• [Your task] Rewrite the items below as a JSON list of strings with one string per line. Skip blank lines and leave the pictures out.

• [Data]
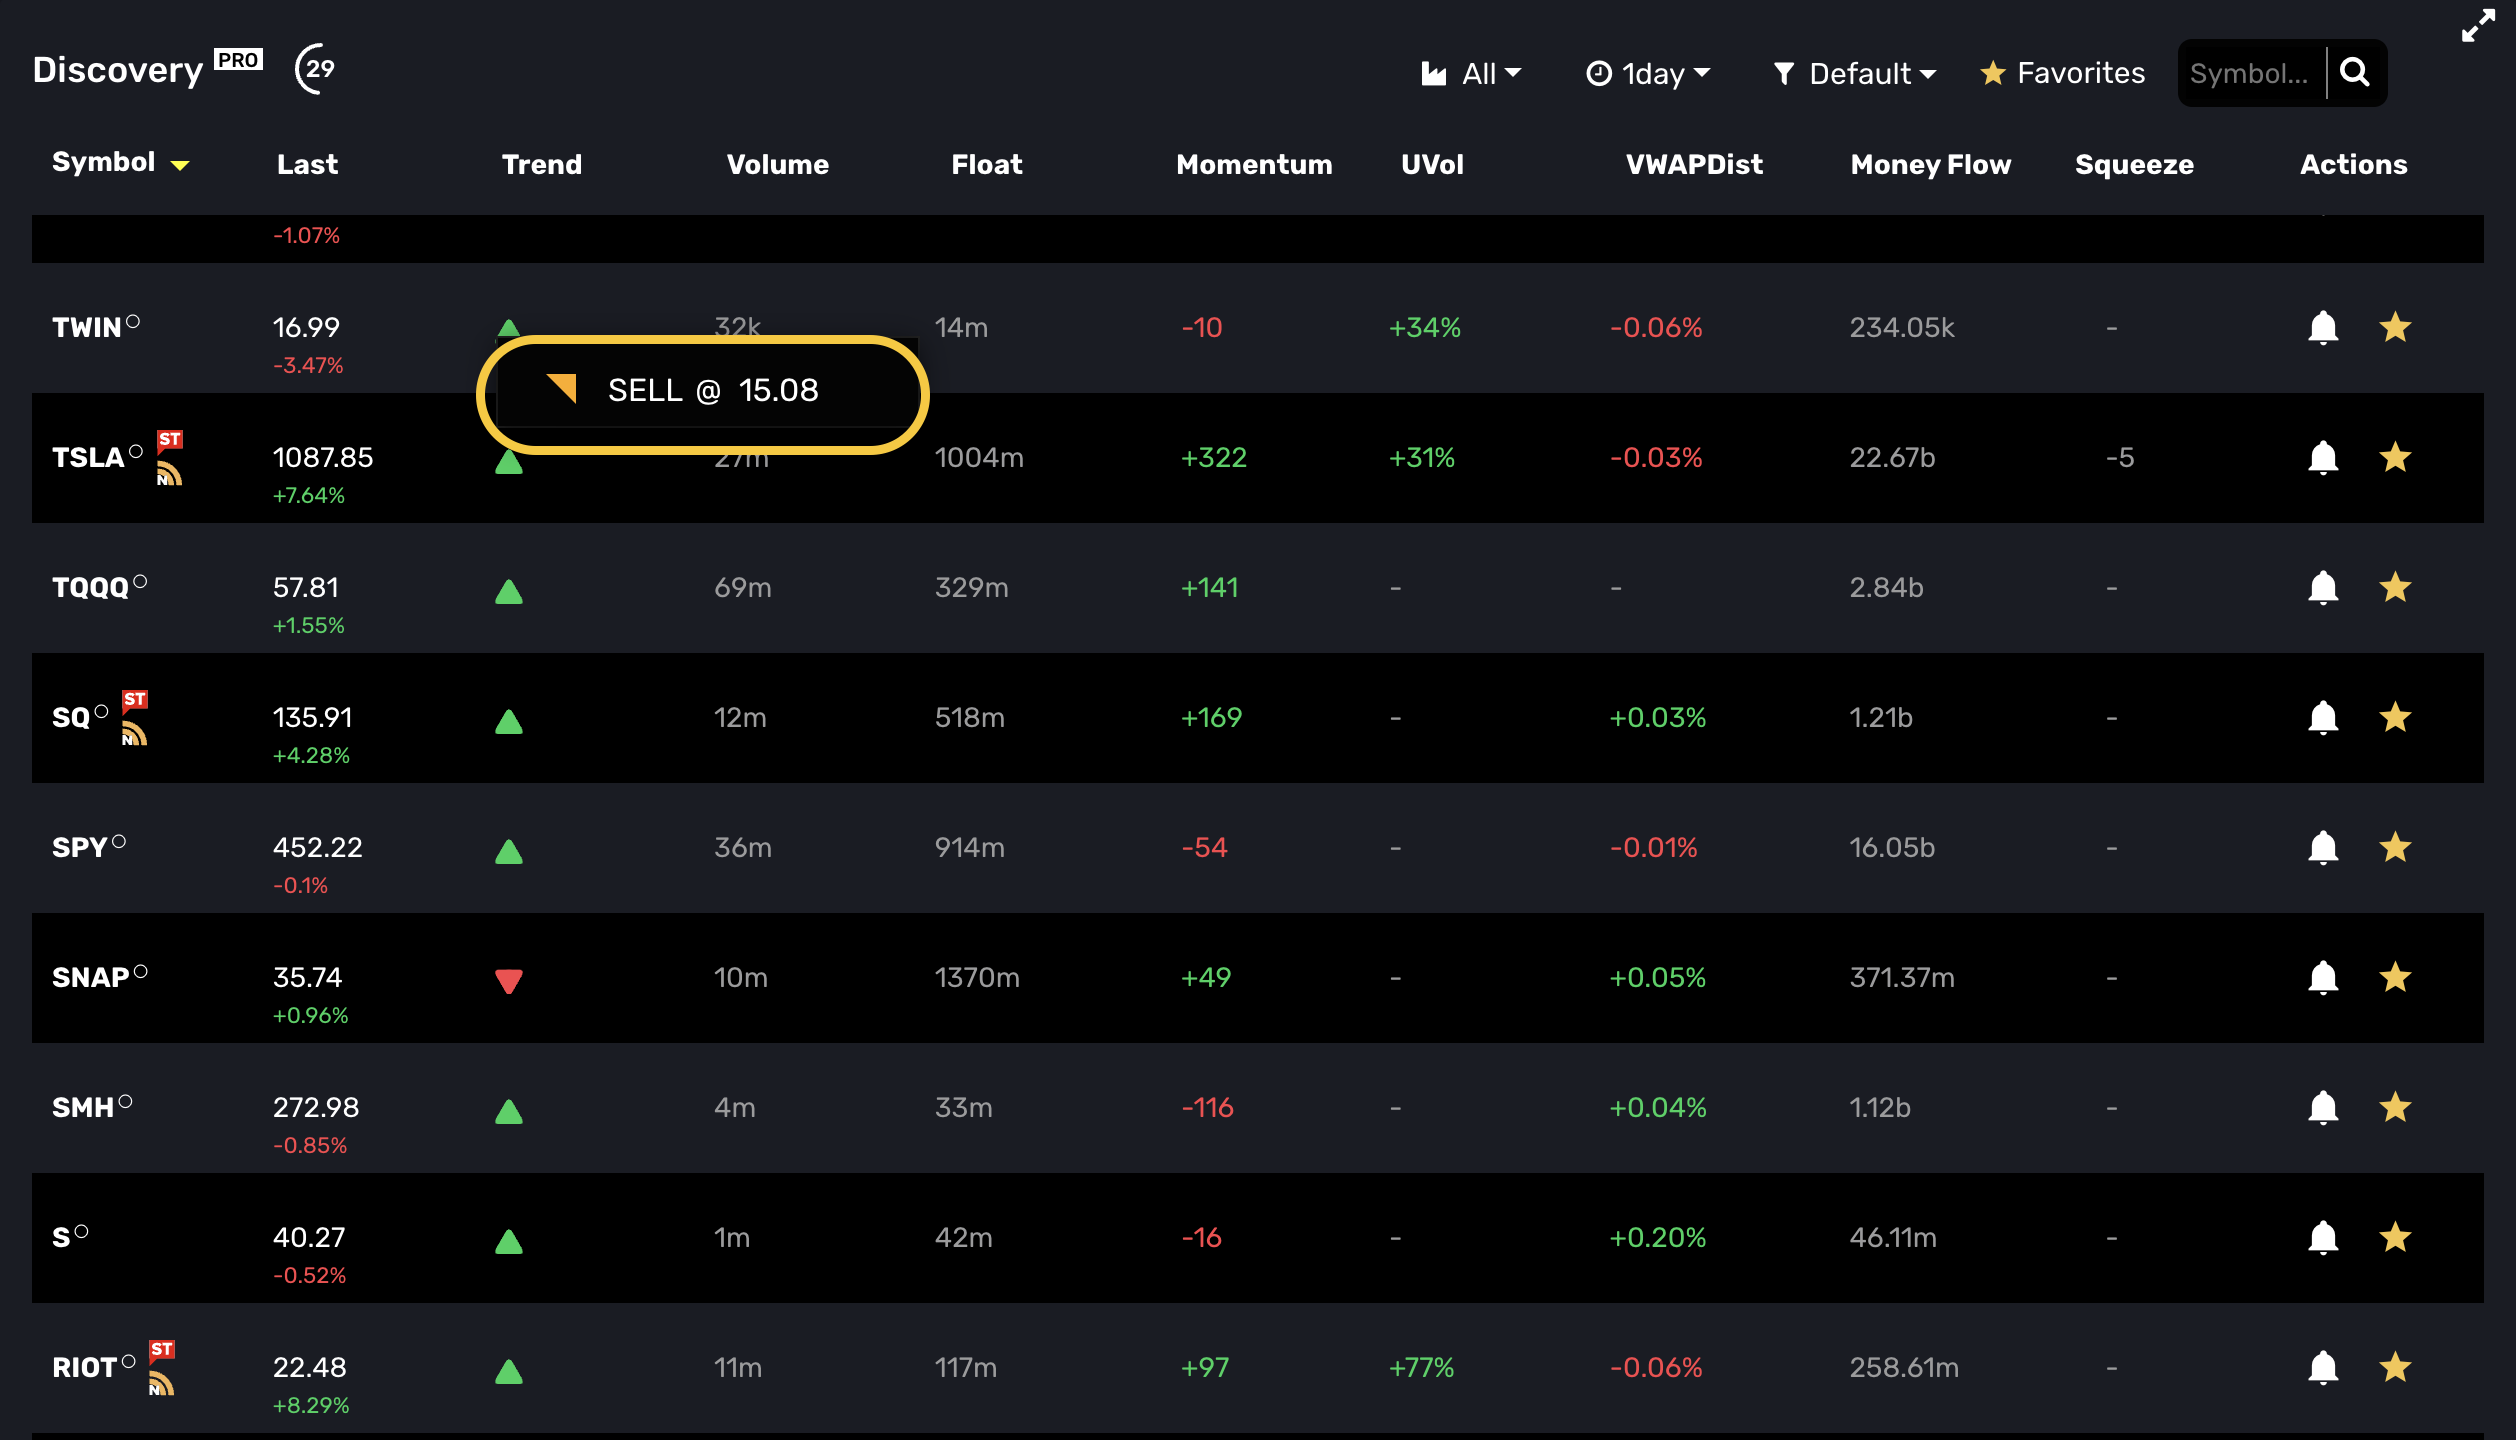Click into the Symbol search field

(x=2250, y=73)
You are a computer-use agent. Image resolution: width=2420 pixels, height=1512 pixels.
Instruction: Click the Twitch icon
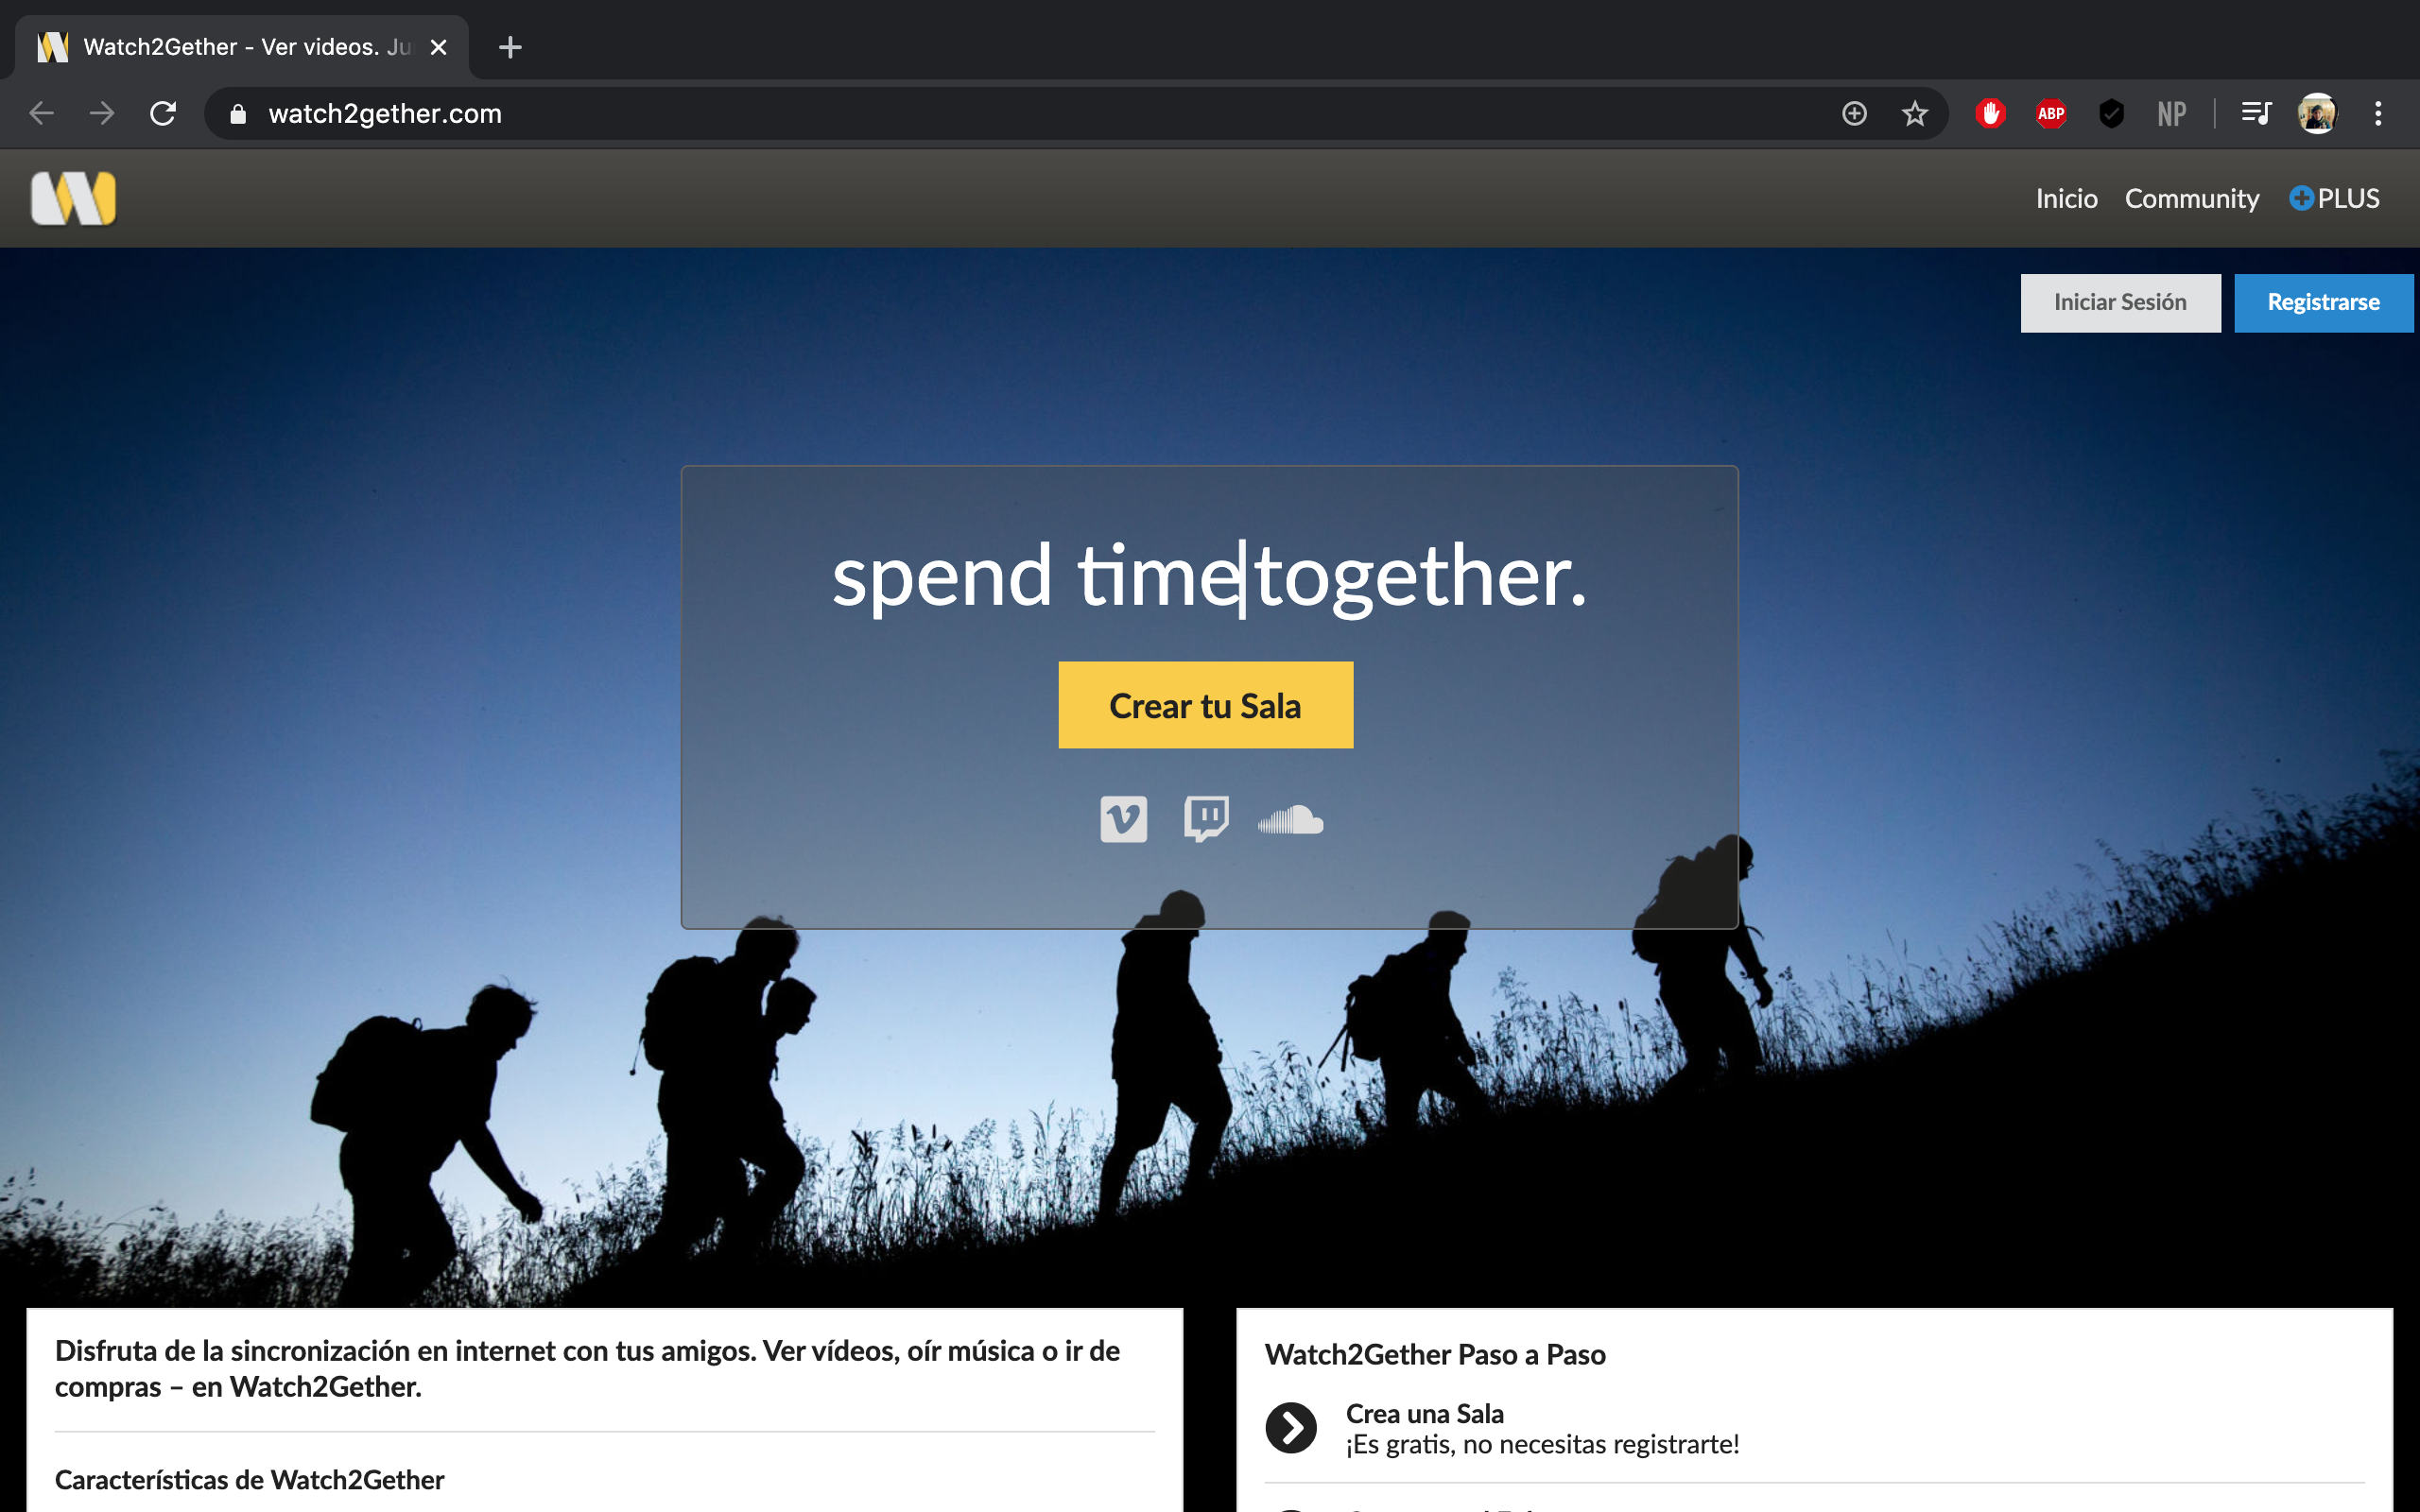(1206, 819)
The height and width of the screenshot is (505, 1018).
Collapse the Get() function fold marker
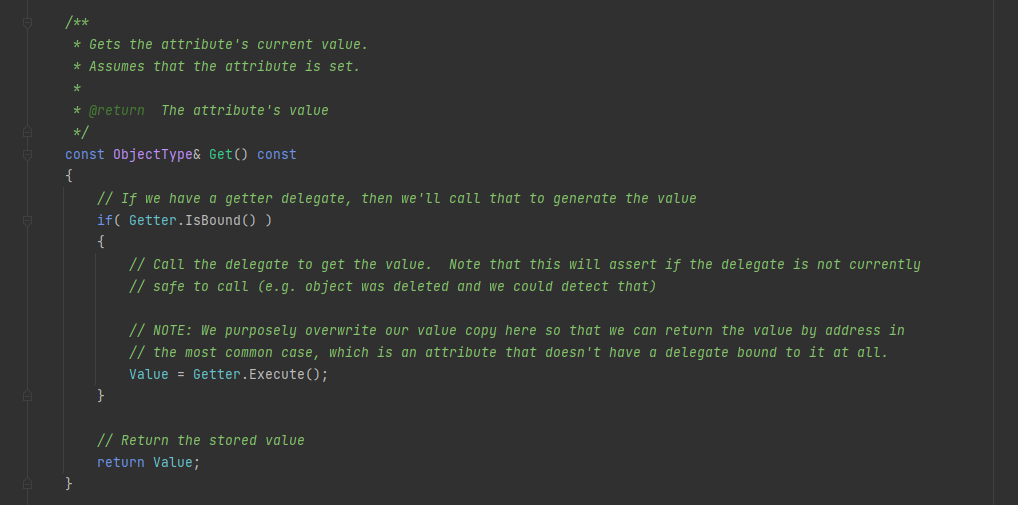tap(28, 154)
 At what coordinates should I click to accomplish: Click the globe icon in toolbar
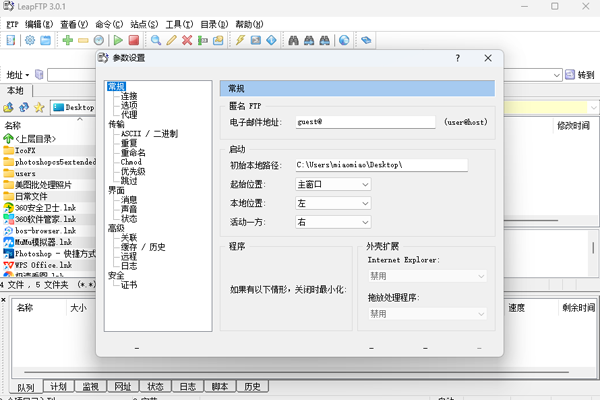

• [The result]
[
  "Click into the Symbol search field",
  "(x=2250, y=73)",
  "You are a computer-use agent. Image resolution: width=2420 pixels, height=1512 pixels.",
  "Instruction: Click the Twitch icon",
  "(1206, 819)",
  "The height and width of the screenshot is (505, 1018).",
  "Collapse the Get() function fold marker",
  "tap(28, 154)",
  " At what coordinates should I click to accomplish: Click the globe icon in toolbar"
]